Das führt in der Regel im Wohnungsbau dazu, dass auf dem gleichen Stück Land nach Abriss und Neubau ein Gebäude steht, in dem weniger Menschen mit mehr Geld in größeren Wohnungen wohnen. Wenn Berlin Glück hat. Denn oftmals entstehen an gleicher Stelle Bürogebäude, die aus verschiedenen steuerlichen Gründen eine noch größere Rendite versprechen und dafür manchmal nicht einmal vermietet sein müssen.
Wer am Abend durch Berlin läuft und die leeren Bürogebäude zählt oder sein Augenmerk auf die dunklen Wohnungen richtet, deren verwaiste Balkone auf Zweitwohnsitze, Ferienwohnungen oder leerstehende Kapitalanlagen hinweisen, und das mit den Schlangen vergleicht, die sich inzwischen bei jeder Wohnungsbesichtigung auf der Straße bilden, dem muss klar sein, dass eine Stadt, die in den letzten Jahrzehnten um 300.000 Einwohner gewachsen ist, aber systematisch bewohnbaren Bestand vernichtet, ein strukturelles Problem hat.
Zu klein, zu groß, immer zu teuer
Wenn man mit PsychologInnen und NeurowissenschaftlerInnen spricht, ist eine gute Wohnung die beste Voraussetzung, um mit Stadt-Stress umzugehen: Eine gesunde Teilhabe an der Stadtgesellschaft ist dann möglich, wenn man sich in sichere Räume zurückziehen um seine sozialen Akkus immer wieder aufladen kann.
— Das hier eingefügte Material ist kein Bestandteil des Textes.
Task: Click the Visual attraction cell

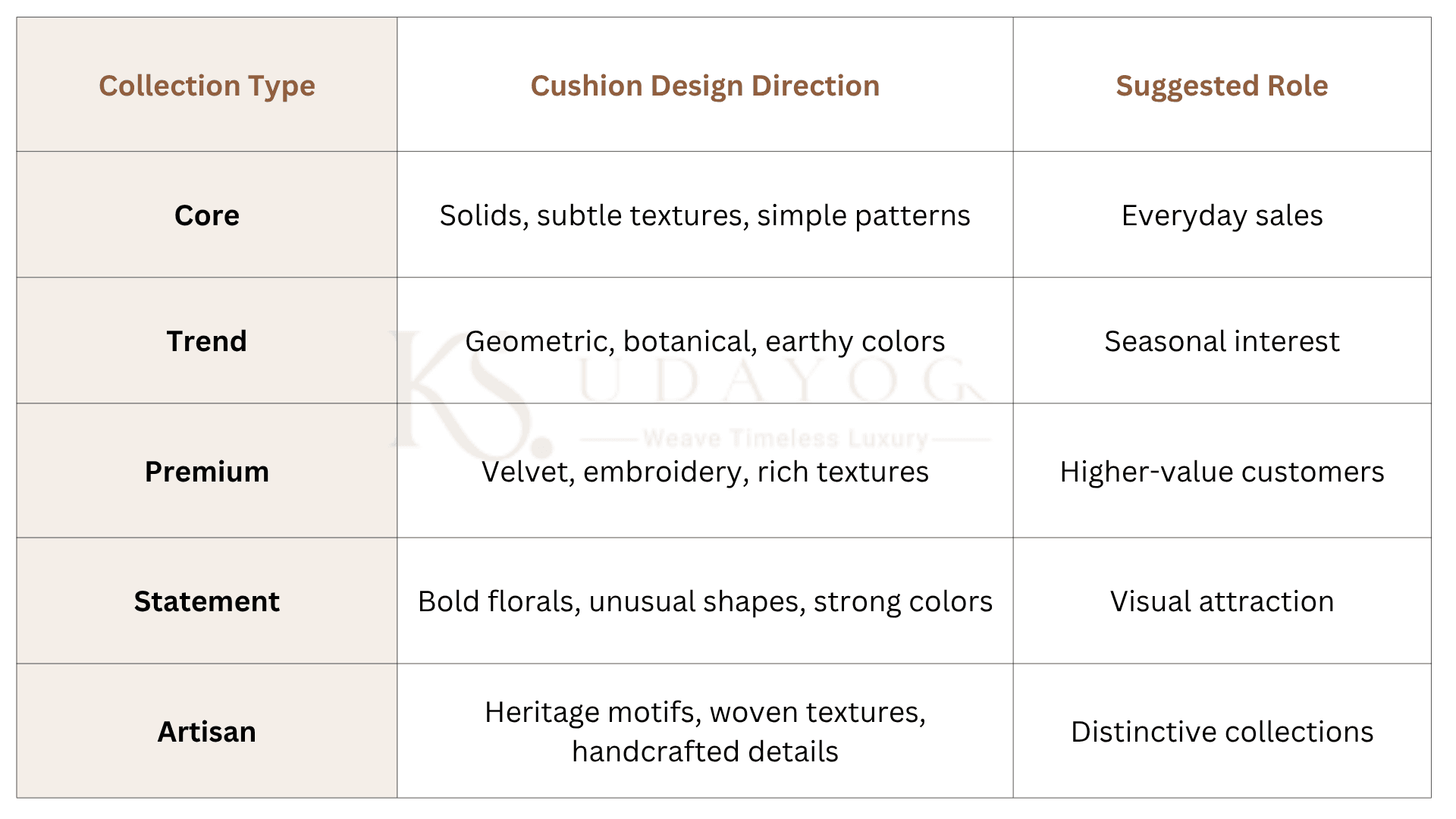Action: point(1222,601)
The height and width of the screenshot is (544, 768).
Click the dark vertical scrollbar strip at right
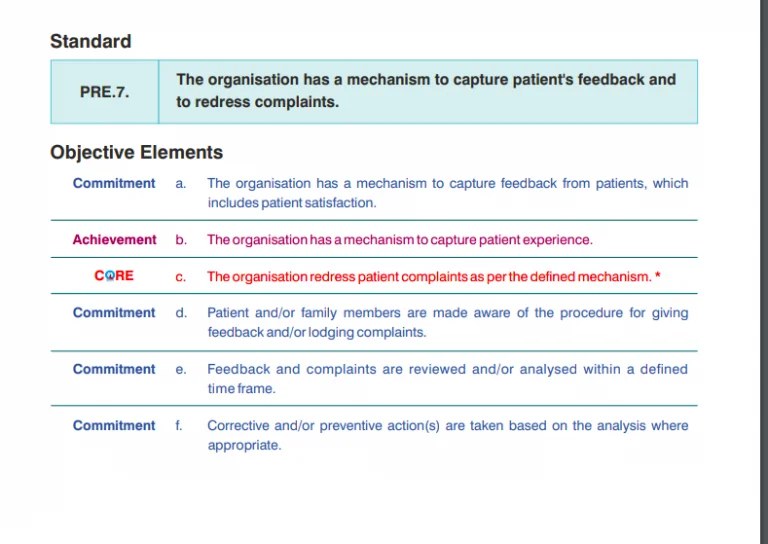tap(763, 272)
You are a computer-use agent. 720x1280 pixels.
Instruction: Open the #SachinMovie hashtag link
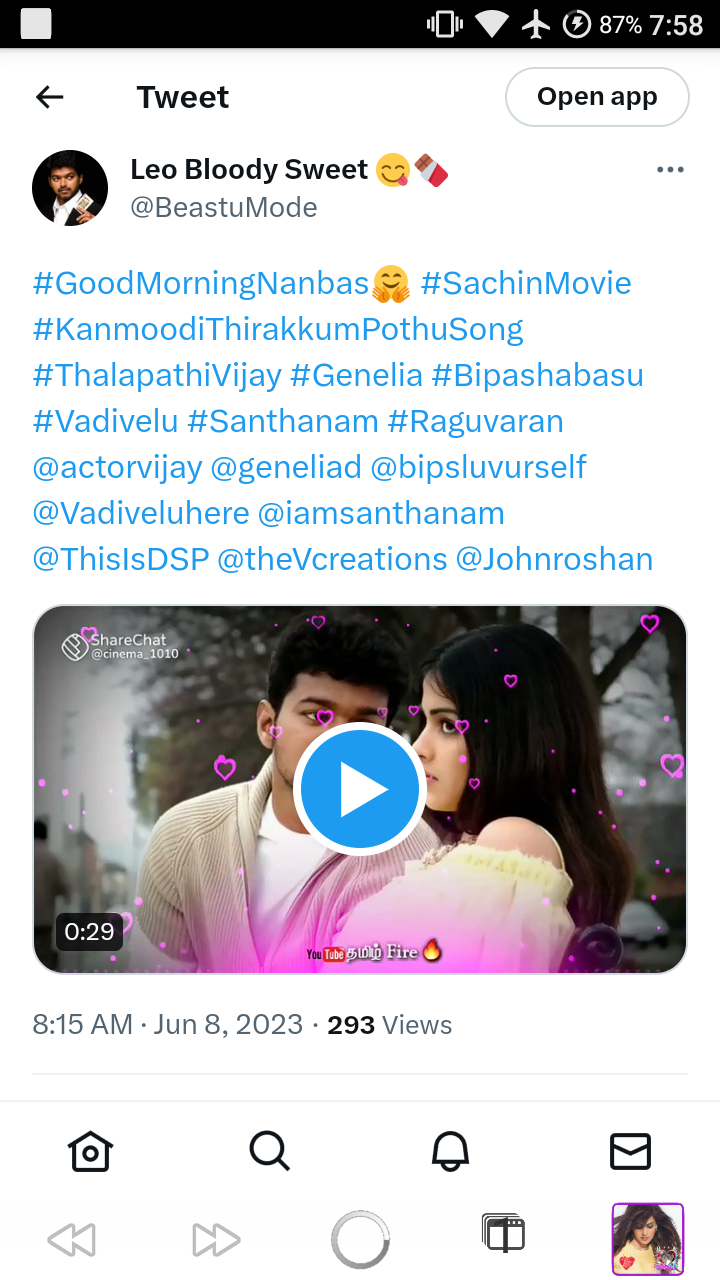tap(526, 283)

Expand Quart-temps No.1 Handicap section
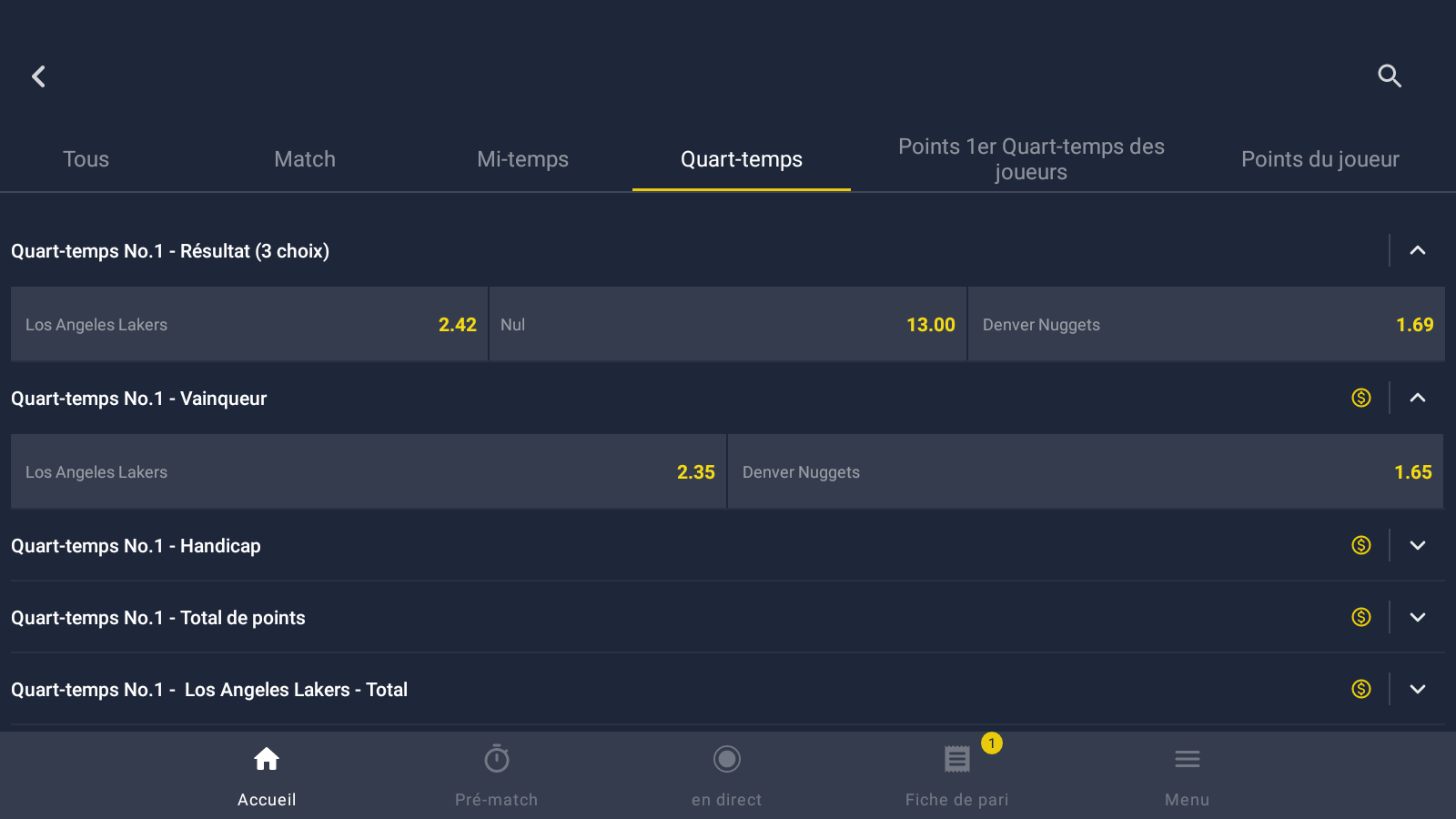tap(1418, 545)
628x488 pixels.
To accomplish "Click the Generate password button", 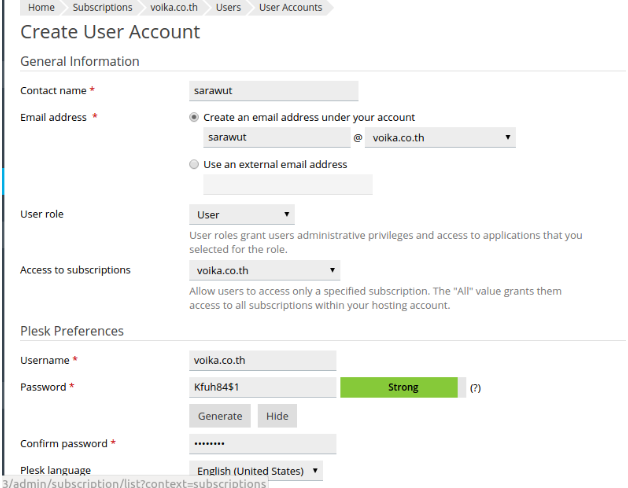I will (x=220, y=416).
Nur dann sind wir großzügig, nachsichtig, verständnisvoll im öffentlichen Raum mit unseren Mitmenschen.
Menschen finden aber in Berlin zurzeit keine Bleibe oder wohnen in unpassenden Wohnungen: Familien in zu kleinen, Alte in zu großen, alle in zu teuren und niemand kann umziehen, weil es keine Alternativen gibt. Jeder Abriss von Bestand verstärkt dieses Dilemma. Wir müssen schneller werden und mehr Wohnraum anbieten, als es durch Neubau möglich wäre.
Damit Berlin in 2030 so wird wie eingangs beschrieben, reicht ein Umdenken allerdings nicht aus – auch die Gesetze müssen sich ändern, um Renovierung und Umbau einfacher, schneller und sozialer zu machen und nicht zu erschweren. Viele Menschen setzen sich dafür auf unterschiedliche Art schon ein – Sie bitte auch! Wir haben vor einigen Jahren HouseEurope! gegründet – eine europäische Initiative, die dafür zur Zeit Stimmen in ganz Europa sammelt.
Denn für Berlin gilt: Die Zukunft ist schon gebaut. Jetzt müssen wir nur noch darin wohnen dürfen!